Haeg also explores the reclamation of land not just for animals but for plants with his Edible Estates: Attack on the Front Lawn project. Launched in 2005 with a prototype garden in Salina, Kan., the geographic center of the United States, Edible Estates aims to effect change in urban and suburban communities alike by urging residents to eat their lawns rather than mow them. (Did you know that homeowners use up to 10 times more chemical pesticides per acre on their lawns than farmers use on crops?) There are now nine such projects throughout the United States and abroad.

(Photo: courtesy of Fritz Haeg)

Haeg is essentially proposing a clever twist on the long-established community gardens, which were used to help increase food supply after both world wars. When the U.S. Department of Agriculture stressed the importance of fresh vegetable consumption, the Victory Garden Program was born, just after World War I, leading to the production of approximately 40 percent of fresh vegetables consumed from some 20 million gardens. (For more information, see City Farmer.)

(Photo: Los Angeles Public Library)

Community gardens, like this one in Santa Monica, Calif., continue to propagate like so many seedlings throughout the country.

(Photos: Bryan Burkhart)

Victory Gardens are also making a comeback: last year Garden for Environment and the City of San Francisco’s Department for the Environment developed Victory Gardens 2007, a pilot program that supports the transition of backyards, frontyards, window boxes, rooftops and unused land into food production areas.

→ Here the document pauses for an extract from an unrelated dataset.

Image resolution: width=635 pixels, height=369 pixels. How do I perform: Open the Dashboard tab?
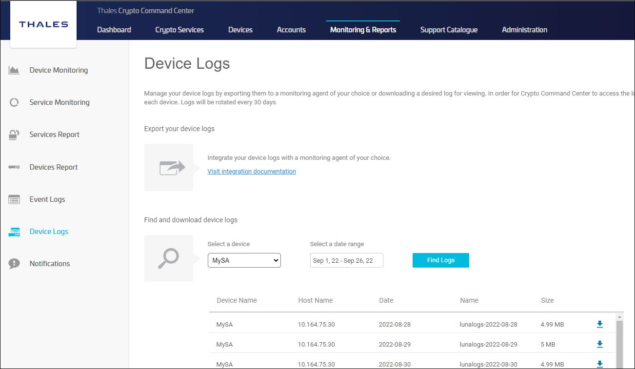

Taking that notion even further is the Berkeley-based foundation SAGE (Sustainable Agriculture Education), which has been working to bring the urban and agrarian together. With the publication of its Urban Edge Agricultural Tool Kit in 2005, SAGE (Sustainable Agriculture Education) has pioneered the concept of Urban Edge Agricultural Parks – part working agriculture and part parkland. SAGE advocates for farmland at the edges of urban centers, particularly disused urban areas like Detroit, Mich. As manufacturing disappears and the food supply chain dwindles, why not reintroduce farmland?

(Photo: courtesy of SAGE)

Our domestic landscape has become increasingly homogeneous, with little variation from place to place. I once visited a development in Fort Worth that varied from one I’d just come from in Phoenix only by the Lone Star tile embedded over the houses’ front doors. In a way, really, the runaway demand for — and planting of — corn seems to mimic the proliferation of generic, cookie-cutter homes nationwide.

Perhaps these innovative land reclamations can begin to have an impact on crop homogeneity. Looking at them reminded me of an article I’d read years ago that followed the chef and food evangelist Alice Waters as she strolled through a Paris farmer’s market and was increasingly made aware of all of the varieties of fruits and vegetables no longer cultivated.

The financial benefits of growing corn versus, say, heirloom tomatoes (though I imagine the Mortgage Lifter might be popular this year), or fava beans may be too hard for any farmer to pass up. That means that any helpful push toward agricultural (and architectural) diversity is welcomed — and imperative.